**The request**
Turn the lines of the data below into a JSON list of strings, one string per line and no blank lines. Start at the line containing "The height and width of the screenshot is (812, 1500)." and end at the final line of the data.

**Input rows**

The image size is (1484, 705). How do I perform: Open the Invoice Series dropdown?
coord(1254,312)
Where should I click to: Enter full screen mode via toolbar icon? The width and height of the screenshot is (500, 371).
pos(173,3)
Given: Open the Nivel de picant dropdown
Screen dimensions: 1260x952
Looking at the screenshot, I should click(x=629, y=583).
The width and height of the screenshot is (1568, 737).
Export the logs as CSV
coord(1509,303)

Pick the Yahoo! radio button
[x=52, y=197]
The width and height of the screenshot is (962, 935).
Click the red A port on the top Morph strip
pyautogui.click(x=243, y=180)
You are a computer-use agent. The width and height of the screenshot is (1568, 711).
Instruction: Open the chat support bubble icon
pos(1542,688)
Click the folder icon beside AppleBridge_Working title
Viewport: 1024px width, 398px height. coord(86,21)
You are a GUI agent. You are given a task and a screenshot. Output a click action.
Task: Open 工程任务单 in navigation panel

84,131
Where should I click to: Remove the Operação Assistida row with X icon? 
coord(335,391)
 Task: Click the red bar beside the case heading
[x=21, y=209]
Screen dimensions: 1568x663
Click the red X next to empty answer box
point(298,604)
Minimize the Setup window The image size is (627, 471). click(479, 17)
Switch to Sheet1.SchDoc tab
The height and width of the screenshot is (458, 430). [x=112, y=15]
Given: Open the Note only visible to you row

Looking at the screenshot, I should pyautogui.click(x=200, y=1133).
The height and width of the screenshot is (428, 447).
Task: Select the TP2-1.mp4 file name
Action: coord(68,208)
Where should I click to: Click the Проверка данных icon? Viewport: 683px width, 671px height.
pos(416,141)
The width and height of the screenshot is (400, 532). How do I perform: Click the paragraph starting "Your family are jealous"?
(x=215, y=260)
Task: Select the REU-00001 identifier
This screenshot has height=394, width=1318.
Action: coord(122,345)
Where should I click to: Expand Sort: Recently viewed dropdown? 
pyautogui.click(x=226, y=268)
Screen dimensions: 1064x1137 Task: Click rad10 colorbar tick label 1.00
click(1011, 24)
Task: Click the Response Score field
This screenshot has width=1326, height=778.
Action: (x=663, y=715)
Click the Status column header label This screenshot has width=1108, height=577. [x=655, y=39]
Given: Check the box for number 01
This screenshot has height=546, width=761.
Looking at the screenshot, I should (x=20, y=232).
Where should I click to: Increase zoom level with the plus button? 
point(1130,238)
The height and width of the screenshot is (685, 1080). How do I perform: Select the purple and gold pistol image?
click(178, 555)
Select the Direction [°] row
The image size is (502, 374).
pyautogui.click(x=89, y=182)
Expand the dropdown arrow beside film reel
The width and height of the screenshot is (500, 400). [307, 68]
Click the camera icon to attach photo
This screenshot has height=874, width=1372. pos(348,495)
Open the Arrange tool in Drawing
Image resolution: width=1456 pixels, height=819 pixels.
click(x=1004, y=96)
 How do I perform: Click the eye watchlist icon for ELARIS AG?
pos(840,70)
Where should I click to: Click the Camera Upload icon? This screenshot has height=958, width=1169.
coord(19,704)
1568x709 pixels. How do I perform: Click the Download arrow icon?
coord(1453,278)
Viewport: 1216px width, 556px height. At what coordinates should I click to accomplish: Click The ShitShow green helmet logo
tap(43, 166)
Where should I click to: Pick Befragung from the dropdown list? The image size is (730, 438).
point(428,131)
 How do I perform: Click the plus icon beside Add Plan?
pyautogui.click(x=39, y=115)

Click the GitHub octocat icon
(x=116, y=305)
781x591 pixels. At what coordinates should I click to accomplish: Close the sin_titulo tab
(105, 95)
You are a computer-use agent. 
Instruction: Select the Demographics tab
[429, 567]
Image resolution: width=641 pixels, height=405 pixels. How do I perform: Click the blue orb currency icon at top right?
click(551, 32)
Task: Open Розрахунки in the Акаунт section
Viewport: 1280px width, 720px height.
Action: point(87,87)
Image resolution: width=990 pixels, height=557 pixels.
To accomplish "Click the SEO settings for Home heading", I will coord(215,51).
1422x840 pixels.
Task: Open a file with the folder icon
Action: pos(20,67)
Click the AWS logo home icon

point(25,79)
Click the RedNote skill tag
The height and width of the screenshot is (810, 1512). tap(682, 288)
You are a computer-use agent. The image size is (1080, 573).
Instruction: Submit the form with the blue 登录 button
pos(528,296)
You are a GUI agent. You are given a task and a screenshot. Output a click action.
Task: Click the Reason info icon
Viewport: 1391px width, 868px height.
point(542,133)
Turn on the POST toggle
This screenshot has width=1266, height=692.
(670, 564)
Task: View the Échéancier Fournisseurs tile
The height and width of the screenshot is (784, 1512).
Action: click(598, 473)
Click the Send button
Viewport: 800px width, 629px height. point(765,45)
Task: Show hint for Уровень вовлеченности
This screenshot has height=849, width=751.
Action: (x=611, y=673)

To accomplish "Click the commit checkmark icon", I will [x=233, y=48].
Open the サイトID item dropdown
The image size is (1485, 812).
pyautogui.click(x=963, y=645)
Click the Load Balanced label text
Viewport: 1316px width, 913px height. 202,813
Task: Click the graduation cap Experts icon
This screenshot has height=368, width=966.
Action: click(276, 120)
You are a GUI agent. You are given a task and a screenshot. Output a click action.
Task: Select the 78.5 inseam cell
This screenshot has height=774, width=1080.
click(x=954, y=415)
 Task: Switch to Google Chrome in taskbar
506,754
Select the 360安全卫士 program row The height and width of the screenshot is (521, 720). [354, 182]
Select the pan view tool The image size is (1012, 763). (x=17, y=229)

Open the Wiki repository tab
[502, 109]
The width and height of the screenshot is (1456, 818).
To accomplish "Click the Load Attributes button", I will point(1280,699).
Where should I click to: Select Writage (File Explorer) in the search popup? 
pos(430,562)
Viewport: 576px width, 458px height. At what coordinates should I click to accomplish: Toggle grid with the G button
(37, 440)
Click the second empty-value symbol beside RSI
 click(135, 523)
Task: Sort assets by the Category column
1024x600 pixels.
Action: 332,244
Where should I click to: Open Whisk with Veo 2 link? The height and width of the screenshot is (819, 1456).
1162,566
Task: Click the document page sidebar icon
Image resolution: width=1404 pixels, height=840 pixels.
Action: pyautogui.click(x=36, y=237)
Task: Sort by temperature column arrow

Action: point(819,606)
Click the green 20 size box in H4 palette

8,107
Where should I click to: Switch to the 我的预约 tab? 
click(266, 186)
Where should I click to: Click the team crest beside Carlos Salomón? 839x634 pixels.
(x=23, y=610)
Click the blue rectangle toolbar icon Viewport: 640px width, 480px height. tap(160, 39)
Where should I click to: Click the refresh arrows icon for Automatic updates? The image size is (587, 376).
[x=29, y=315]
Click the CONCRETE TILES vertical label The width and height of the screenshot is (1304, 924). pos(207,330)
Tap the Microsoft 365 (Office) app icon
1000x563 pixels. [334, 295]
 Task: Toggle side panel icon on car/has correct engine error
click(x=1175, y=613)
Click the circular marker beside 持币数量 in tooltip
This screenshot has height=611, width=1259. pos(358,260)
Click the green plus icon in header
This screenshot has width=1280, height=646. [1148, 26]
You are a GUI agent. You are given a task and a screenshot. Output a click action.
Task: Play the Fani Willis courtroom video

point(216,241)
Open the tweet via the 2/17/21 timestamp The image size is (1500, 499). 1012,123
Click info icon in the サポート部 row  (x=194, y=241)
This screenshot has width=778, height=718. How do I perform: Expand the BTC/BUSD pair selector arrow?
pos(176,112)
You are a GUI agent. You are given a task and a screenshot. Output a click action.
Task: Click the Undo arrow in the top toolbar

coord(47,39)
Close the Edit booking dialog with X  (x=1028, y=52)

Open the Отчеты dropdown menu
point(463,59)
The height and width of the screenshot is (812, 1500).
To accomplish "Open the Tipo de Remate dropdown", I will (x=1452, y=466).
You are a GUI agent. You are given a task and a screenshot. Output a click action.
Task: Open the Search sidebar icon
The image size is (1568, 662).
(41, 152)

**Response**
[
  "The height and width of the screenshot is (812, 1500).",
  "To accomplish \"Open the Tipo de Remate dropdown\", I will (x=1452, y=466).",
  "You are a GUI agent. You are given a task and a screenshot. Output a click action.",
  "Task: Open the Search sidebar icon",
  "The image size is (1568, 662).",
  "(41, 152)"
]